**What is required**
Copy these data lines without any changes.

**Excerpted data**
== == ==
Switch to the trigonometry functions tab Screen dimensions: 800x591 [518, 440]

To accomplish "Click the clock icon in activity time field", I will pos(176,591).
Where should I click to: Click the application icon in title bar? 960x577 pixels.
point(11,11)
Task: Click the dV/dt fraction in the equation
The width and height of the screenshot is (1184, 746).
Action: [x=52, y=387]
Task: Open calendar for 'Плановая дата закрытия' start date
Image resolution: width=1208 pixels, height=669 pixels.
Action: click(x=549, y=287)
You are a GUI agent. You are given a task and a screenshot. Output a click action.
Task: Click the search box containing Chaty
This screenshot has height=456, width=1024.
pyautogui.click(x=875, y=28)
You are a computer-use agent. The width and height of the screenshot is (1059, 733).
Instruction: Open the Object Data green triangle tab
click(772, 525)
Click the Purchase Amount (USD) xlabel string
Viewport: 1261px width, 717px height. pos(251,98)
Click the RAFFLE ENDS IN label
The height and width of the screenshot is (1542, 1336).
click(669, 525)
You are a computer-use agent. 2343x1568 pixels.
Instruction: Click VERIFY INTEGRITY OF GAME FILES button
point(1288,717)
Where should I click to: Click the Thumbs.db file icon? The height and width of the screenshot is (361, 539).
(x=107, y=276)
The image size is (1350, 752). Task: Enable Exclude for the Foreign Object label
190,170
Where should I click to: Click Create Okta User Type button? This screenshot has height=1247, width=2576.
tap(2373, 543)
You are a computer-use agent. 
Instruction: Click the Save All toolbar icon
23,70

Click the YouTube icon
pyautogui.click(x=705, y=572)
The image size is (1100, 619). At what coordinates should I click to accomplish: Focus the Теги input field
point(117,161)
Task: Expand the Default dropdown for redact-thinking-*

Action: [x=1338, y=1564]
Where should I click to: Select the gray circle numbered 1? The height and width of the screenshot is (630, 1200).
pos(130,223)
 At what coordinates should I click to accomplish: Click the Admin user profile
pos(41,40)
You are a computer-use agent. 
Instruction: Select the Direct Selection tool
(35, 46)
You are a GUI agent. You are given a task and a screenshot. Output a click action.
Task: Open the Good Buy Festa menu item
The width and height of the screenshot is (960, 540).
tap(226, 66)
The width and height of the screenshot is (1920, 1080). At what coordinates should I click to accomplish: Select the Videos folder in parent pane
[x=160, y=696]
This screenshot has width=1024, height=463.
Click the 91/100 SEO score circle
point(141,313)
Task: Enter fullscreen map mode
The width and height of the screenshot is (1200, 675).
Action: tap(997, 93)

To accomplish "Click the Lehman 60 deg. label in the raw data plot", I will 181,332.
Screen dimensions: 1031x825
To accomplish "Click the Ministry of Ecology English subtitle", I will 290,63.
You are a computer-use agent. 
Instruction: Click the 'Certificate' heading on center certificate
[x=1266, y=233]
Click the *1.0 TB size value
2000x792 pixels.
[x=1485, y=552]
== == ==
**Correct result**
Switch to the trigonometry functions tab Screen dimensions: 800x591 [518, 440]

To accomplish "Click the clock icon in activity time field", I will pos(176,591).
Where should I click to: Click the application icon in title bar? 960x577 pixels.
point(11,11)
Task: Click the dV/dt fraction in the equation
The width and height of the screenshot is (1184, 746).
Action: [x=52, y=387]
Task: Open calendar for 'Плановая дата закрытия' start date
Image resolution: width=1208 pixels, height=669 pixels.
Action: click(x=549, y=287)
You are a GUI agent. You are given a task and a screenshot. Output a click action.
Task: Click the search box containing Chaty
This screenshot has height=456, width=1024.
pyautogui.click(x=875, y=28)
You are a computer-use agent. The width and height of the screenshot is (1059, 733).
Instruction: Open the Object Data green triangle tab
click(772, 525)
Click the Purchase Amount (USD) xlabel string
Viewport: 1261px width, 717px height. pos(251,98)
Click the RAFFLE ENDS IN label
The height and width of the screenshot is (1542, 1336).
click(669, 525)
You are a computer-use agent. 2343x1568 pixels.
Instruction: Click VERIFY INTEGRITY OF GAME FILES button
point(1288,717)
Where should I click to: Click the Thumbs.db file icon? The height and width of the screenshot is (361, 539).
(x=107, y=276)
The image size is (1350, 752). Task: Enable Exclude for the Foreign Object label
190,170
Where should I click to: Click Create Okta User Type button? This screenshot has height=1247, width=2576.
tap(2373, 543)
You are a computer-use agent. 
Instruction: Click the Save All toolbar icon
23,70

Click the YouTube icon
pyautogui.click(x=705, y=572)
The image size is (1100, 619). At what coordinates should I click to accomplish: Focus the Теги input field
point(117,161)
Task: Expand the Default dropdown for redact-thinking-*

Action: [x=1338, y=1564]
Where should I click to: Select the gray circle numbered 1? The height and width of the screenshot is (630, 1200).
pos(130,223)
 At what coordinates should I click to accomplish: Click the Admin user profile
pos(41,40)
You are a computer-use agent. 
Instruction: Select the Direct Selection tool
(35, 46)
You are a GUI agent. You are given a task and a screenshot. Output a click action.
Task: Open the Good Buy Festa menu item
The width and height of the screenshot is (960, 540).
tap(226, 66)
The width and height of the screenshot is (1920, 1080). At what coordinates should I click to accomplish: Select the Videos folder in parent pane
[x=160, y=696]
This screenshot has width=1024, height=463.
Click the 91/100 SEO score circle
point(141,313)
Task: Enter fullscreen map mode
The width and height of the screenshot is (1200, 675).
Action: tap(997, 93)

To accomplish "Click the Lehman 60 deg. label in the raw data plot", I will 181,332.
Screen dimensions: 1031x825
To accomplish "Click the Ministry of Ecology English subtitle", I will 290,63.
You are a computer-use agent. 
Instruction: Click the 'Certificate' heading on center certificate
[x=1266, y=233]
Click the *1.0 TB size value
2000x792 pixels.
[x=1485, y=552]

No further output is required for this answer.